Feira passa a funcionar ao lado da Praça das Bandeiras, na Vila do Doce, ampliando fluxo de visitantes e potencial de vendas para artesãos
A Prefeitura de Ribeirão Pires, por meio da Secretaria de Desenvolvimento Econômico e Empreendedorismo, iniciou nesta sexta-feira (28) uma nova fase do Circuito das Artes, agora instalado em um dos principais cartões-postais da cidade: a Praça das Bandeiras, na Vila do Doce. A feira passa a acontecer na rua Dr. Felício Laurito, ao lado do Reino Encantado, mantendo o funcionamento de sexta a sábado, das 8h às 17h.
A mudança, motivada pelas obras de requalificação da Rua do Comércio, acabou proporcionando um novo cenário para o Circuito, inserindo os artesãos em uma área turística consolidada, com maior circulação de visitantes e perfil familiar — fator que já impacta positivamente nas vendas.


Artesão há três anos, Benedito Roberto dos Santos, que trabalha com marchetaria, destaca a diferença no movimento. “Foi uma mudança muito positiva.
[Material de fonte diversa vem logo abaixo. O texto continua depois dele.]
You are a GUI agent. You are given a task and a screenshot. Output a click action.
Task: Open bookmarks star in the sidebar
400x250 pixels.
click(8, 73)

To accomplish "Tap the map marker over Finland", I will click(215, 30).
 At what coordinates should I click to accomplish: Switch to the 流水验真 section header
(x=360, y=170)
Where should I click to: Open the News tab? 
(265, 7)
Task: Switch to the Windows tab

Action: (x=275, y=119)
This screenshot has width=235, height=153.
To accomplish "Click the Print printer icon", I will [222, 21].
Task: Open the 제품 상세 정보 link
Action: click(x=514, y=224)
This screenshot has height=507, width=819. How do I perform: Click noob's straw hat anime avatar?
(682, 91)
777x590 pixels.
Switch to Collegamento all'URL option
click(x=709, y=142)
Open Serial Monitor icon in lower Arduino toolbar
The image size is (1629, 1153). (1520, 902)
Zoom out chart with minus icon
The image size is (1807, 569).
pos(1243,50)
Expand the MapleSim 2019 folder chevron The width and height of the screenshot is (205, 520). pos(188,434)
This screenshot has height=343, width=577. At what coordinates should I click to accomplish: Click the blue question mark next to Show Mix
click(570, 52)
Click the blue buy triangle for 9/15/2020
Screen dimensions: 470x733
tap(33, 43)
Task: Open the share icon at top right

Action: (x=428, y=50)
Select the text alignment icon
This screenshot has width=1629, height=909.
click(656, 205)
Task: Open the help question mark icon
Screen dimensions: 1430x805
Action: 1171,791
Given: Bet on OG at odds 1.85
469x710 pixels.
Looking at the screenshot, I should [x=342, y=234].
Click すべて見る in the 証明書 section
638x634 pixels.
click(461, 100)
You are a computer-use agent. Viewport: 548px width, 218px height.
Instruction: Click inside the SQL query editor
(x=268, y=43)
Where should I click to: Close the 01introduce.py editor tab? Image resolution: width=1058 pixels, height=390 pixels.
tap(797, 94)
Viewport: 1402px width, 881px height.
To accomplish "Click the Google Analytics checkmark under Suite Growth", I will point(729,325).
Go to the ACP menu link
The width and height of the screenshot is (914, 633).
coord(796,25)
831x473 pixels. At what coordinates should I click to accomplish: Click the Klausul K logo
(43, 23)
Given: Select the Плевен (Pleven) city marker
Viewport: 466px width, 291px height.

Aqui passa muito mais gente e o público que vem para passear também consome. Estar perto do Reino Encantado traz muitas famílias, isso faz toda a diferença para nós”, afirmou.
A percepção é compartilhada por Jair Domingues de Oliveira, que produz bolsas artesanais e rasteirinhas em couro. “O clima aqui é diferente. A energia é outra, mais familiar, mais tranquila. E já no começo do dia consegui boas vendas, o que mostra o potencial desse novo espaço”, comentou.
A alteração no local ocorre em função das intervenções na Rua do Comércio, que integram o programa de modernização viária do município. O projeto prevê a reabertura da via para circulação de veículos leves, com implantação de piso drenante, nova sinalização, iluminação pública, melhorias na infraestrutura hidráulica, paisagismo e instalação de totem de segurança.
As obras também contemplam mudanças no entorno, como a transformação da Rua Euclides da Cunha em mão dupla, implantação de rotatória, adequações viárias e criação de vagas para motocicletas, ampliando a mobilidade e facilitando o acesso às principais vias da região central.